Requirements:
• a. According to the passage on The Hotel Collection, how many participating hotels does it cover globally?
• b. For each statement, say whether it agrees with the passage on The Hotel Collection, and support each yes or no with the deciding words of the passage, quoted exactly: (i) The Hotel Collection guarantees breakfast. (ii) Fine Hotels & Resorts requires an American Express Platinum Card. (iii) The US$100 property credit applies to stays of two nights or more.
• c. Carry on the passage on The Hotel Collection, picking up after its final sentence.

The Hotel Collection
The Hotel Collection gives Amex Gold, Platinum and Business card holders a US$100 property credit and upgrade eligibility on two-night-plus stays — without the luxury price tag of FHR. It sits below Fine Hotels & Resorts in the American Express travel structure. Where FHR targets five-star and ultra-luxury properties, THC covers the four-star and upper four-star market — major city hotels, boutique properties and resort destinations across more than 1,300 participating hotels globally. The benefits are lighter than FHR: no guaranteed breakfast, no guaranteed 4pm checkout, but a US$100 property credit per stay and upgrade eligibility when availability allows.
The most important structural difference from FHR is eligibility. FHR requires an American Express Platinum Card. THC is available to Amex Gold, Platinum, Business Gold, Business Platinum and Centurion cardholders — making it the hotel benefit that most Amex cardholders actually have access to. If you hold an Amex Gold card, THC is your primary Amex hotel channel.

Material provided:

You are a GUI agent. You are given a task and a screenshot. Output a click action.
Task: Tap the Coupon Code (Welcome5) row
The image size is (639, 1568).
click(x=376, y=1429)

Answers for this exercise:
• a. More than 1,300 participating hotels.

• b.
(i) No: "no guaranteed breakfast"
(ii) Yes: "FHR requires an American Express Platinum Card."
(iii) Yes: "a US$100 property credit and upgrade eligibility on two-night-plus stays"

• c.
How it works
Book a minimum two consecutive nights at a participating THC property through Amex Travel (americanexpress.com/en-gb/travel for UK cardholders, logged in), pay with your eligible Amex card, and two benefits are applied: a one-category room upgrade at check-in when available, and a US$100 property credit applied at checkout against eligible charges. The two-night minimum is non-negotiable — a single-night stay at a THC property triggers neither benefit.
Benefits are per stay, not per night. The US$100 credit does not multiply across nights — a five-night stay gets the same US$100 credit as a two-night stay. Back-to-back bookings within 24 hours at the same property are treated as a single stay for benefit purposes. Eligible charges for the credit typically include food and beverage, spa treatments and other on-property incidentals, but specific eligible categories vary by property. Taxes, gratuities and the room rate itself are not eligible.
THC is built around short leisure trips and city breaks. A one-night transit stay has no obvious use for a US$100 dining credit — the programme is structured to reward stays where you will actually spend on-property. Two to four nights is the sweet spot: the credit offsets a dinner or spa treatment that you would spend on anyway, and the upgrade, if it clears, materially improves a short trip where room quality matters. For longer stays, the credit’s per-stay (not per-night) structure becomes proportionally less valuable relative to the room rate.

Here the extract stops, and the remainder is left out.